* _出題 a_:
本文抜粋によると、筆者が書いているメルマガの原稿料は1本あたりいくらですか。

* _本文抜粋_:
—————

2007-12-09

お部屋1386/今日のマツワル68

更新を減らす予定だったのですが、1761号「偽装表示に思う」の続編を書いてしまったので、こっちにも出しておきます。

まさか、こんなタイミングで、こうもピッタリの素材が登場してくれるとは。同じ物書きとして、こんな原稿がどうして成立すると思うのか、不思議でなりません。現にいい原稿料を払う出版社があるのですから、成立しているわけですが。対して私は1本2千円程度のメルマガの原稿を書いていて、「黒子の部屋」にはタダで出していて、なんかおかしいような気がします。愚痴でした。

この文章はさらにもう一回続きます。第三回目では、この筆者の特徴をさらにわかりやすく分析しましたが、「マツワル」読者以外にはわかりにくいので、次回は省略。

ざっと要点だけ説明しておくと(これだけ読めば十分かも)、先週、「マツワル」に登場した新しいキーワード「思い出派」に、この筆者はピッタリ当てはまるのです。こちらにおいても、見事なタイミングです。

「思い出派」

—————

語や要素の位置を特定するための行
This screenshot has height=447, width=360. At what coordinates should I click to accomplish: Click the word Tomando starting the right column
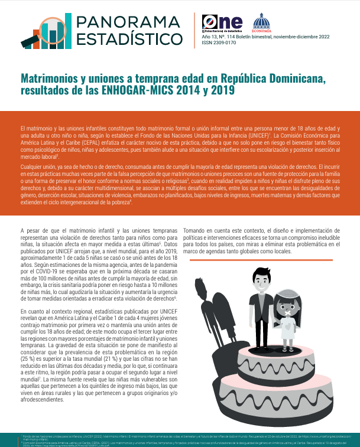click(x=197, y=230)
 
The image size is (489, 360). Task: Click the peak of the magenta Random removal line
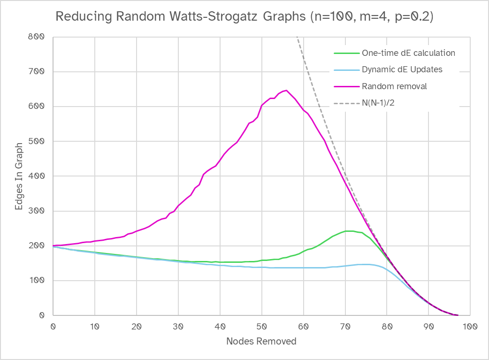coord(286,91)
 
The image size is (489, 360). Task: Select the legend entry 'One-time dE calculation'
coord(408,53)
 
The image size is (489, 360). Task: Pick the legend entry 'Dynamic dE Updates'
coord(402,69)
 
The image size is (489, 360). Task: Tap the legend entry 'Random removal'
coord(394,86)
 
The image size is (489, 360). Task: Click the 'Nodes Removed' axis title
coord(261,341)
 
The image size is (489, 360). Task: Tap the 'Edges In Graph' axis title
coord(18,176)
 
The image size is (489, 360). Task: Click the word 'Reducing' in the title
coord(77,16)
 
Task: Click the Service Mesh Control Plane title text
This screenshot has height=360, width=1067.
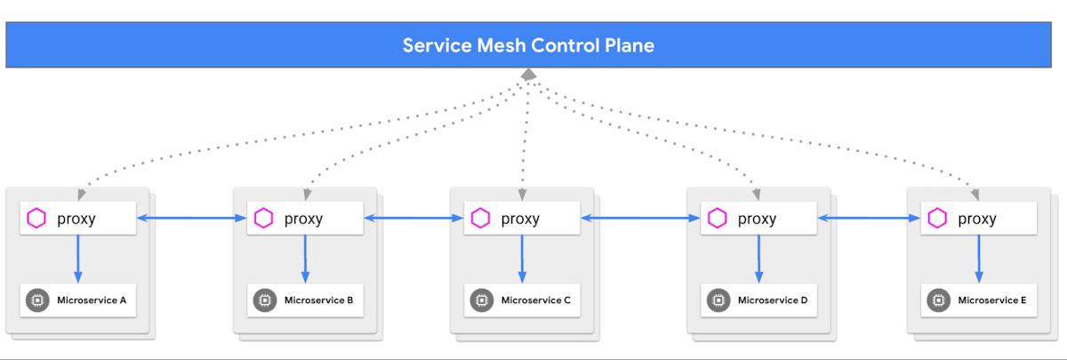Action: pyautogui.click(x=528, y=45)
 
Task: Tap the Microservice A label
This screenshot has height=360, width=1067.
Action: pyautogui.click(x=92, y=300)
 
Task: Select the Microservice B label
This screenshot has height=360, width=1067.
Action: pyautogui.click(x=318, y=300)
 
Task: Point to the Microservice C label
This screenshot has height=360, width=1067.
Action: pyautogui.click(x=536, y=300)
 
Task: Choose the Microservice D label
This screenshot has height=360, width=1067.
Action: pyautogui.click(x=773, y=300)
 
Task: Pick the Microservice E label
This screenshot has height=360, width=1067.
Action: pyautogui.click(x=992, y=300)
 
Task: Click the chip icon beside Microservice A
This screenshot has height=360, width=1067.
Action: pyautogui.click(x=37, y=300)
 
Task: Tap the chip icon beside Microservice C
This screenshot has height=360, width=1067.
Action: pyautogui.click(x=482, y=300)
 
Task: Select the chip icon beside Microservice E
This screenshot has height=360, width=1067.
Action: pyautogui.click(x=938, y=300)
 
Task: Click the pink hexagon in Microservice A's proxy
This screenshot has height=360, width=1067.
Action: pyautogui.click(x=36, y=218)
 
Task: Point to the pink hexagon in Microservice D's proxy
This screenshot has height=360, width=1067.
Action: pyautogui.click(x=717, y=218)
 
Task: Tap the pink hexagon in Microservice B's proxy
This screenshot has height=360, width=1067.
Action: pyautogui.click(x=263, y=218)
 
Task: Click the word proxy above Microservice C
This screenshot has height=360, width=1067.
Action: pyautogui.click(x=520, y=219)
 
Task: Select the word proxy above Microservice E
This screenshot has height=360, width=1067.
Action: pyautogui.click(x=977, y=219)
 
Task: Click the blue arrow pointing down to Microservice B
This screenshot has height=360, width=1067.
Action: pyautogui.click(x=305, y=259)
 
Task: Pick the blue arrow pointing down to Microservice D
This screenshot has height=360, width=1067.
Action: pyautogui.click(x=758, y=259)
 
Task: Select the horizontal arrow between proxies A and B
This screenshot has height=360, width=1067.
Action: pyautogui.click(x=191, y=218)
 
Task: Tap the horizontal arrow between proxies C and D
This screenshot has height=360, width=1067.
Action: pyautogui.click(x=641, y=218)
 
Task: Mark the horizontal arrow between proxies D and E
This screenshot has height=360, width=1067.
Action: pyautogui.click(x=869, y=218)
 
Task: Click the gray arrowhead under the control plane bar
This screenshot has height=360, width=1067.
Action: pyautogui.click(x=528, y=75)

—————

* _出題 b_:
表示情報の行のうち、「Task: Pick the blue」を含む行から最後の行までを、両端を含めてそのまま書き写しなさい。

* _解答例 a_:
1本2千円程度です。

* _解答例 b_:
Task: Pick the blue arrow pointing down to Microservice D
This screenshot has height=360, width=1067.
Action: pyautogui.click(x=758, y=259)
 
Task: Select the horizontal arrow between proxies A and B
This screenshot has height=360, width=1067.
Action: pyautogui.click(x=191, y=218)
 
Task: Tap the horizontal arrow between proxies C and D
This screenshot has height=360, width=1067.
Action: pyautogui.click(x=641, y=218)
 
Task: Mark the horizontal arrow between proxies D and E
This screenshot has height=360, width=1067.
Action: pyautogui.click(x=869, y=218)
 
Task: Click the gray arrowhead under the control plane bar
This screenshot has height=360, width=1067.
Action: pyautogui.click(x=528, y=75)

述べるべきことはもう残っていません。